Format: Video from The Magic Flashdrive on laptop.
If I were a film student, I think I would strongly consider doing a dissertation on the cinema of oppression. It’s interesting, I think, how people react to films about the oppression of others. I think often we are more upset about the stories we don’t know and aren’t familiar with than with the ones that are more culturally our own. It’s probably from surprise. I’m not yet inured to the Holocaust despite having seen more than my share of films about it. The enormity of the event prevents me from ever really having a “been there, done that” attitude. And yet I find myself often more moved by stories of social evils and people buried under the weight of their wicked governments that I was not familiar with before watching. Why is this? I think it has something to do with familiarity. I know where a Holocaust film is going. I didn’t know enough about what happened in Taiwan post-World War II to really know much about Bei Qing Cheng Shi (A City of Sadness).
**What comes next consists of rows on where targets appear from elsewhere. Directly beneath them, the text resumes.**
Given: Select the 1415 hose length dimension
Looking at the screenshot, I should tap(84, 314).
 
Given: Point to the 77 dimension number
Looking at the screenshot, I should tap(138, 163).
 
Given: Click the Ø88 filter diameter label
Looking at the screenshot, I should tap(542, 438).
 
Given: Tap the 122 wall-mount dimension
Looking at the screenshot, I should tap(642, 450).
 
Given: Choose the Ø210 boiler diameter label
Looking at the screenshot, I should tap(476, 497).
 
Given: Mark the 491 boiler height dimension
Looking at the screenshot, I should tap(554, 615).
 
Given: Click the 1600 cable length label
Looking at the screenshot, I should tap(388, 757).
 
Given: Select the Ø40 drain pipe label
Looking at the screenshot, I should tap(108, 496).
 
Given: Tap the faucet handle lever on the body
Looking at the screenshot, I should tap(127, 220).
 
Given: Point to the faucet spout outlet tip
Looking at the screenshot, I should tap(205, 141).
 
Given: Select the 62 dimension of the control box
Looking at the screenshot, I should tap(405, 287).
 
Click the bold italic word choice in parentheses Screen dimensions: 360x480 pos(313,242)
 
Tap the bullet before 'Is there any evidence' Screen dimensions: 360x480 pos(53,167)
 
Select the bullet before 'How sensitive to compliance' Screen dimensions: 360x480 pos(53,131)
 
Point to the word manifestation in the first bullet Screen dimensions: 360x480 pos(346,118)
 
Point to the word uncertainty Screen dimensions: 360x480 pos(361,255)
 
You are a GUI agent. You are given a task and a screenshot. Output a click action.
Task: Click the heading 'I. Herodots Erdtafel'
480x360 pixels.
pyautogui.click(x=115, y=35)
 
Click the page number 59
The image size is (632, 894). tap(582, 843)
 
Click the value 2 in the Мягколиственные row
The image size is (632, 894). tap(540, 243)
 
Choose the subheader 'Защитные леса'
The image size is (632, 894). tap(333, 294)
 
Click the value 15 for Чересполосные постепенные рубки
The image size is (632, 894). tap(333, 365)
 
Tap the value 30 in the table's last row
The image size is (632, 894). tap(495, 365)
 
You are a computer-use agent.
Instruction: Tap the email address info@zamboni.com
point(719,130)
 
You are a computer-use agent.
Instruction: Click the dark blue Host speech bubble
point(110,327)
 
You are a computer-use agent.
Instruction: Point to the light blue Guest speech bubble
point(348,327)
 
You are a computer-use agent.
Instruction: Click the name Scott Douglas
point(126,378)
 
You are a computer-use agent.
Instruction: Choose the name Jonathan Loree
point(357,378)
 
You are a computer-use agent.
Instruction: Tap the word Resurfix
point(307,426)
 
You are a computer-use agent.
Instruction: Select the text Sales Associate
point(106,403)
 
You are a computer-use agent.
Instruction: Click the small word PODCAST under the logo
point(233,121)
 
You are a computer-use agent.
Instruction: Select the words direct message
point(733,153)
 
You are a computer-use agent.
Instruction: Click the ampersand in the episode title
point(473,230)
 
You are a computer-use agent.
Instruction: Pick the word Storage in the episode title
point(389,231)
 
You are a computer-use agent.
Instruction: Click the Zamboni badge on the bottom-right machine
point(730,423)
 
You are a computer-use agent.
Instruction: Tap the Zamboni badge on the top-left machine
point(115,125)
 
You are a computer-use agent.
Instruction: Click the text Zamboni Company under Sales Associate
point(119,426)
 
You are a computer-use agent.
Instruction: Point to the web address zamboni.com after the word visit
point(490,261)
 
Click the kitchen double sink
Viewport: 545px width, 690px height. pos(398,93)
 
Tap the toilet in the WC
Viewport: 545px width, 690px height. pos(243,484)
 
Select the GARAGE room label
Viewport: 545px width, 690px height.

I knew nothing of what happened in Taiwan after it was given back to Mainland China after the war. As such, I had no idea what to expect or what kind of human injustice would crop up agains the people in this story. The film tells the story of a single family living in Taiwan after its return to Chinese rule following the war. Immediately there is corruption and trouble. While the people appear to be happy to be free of Japanese rule, the begin to see that not everything is as good as it once was. Food becomes scarce, and the systematic oppression of the people, particularly those sent to Taiwan by Chang Kai-shek becomes the norm.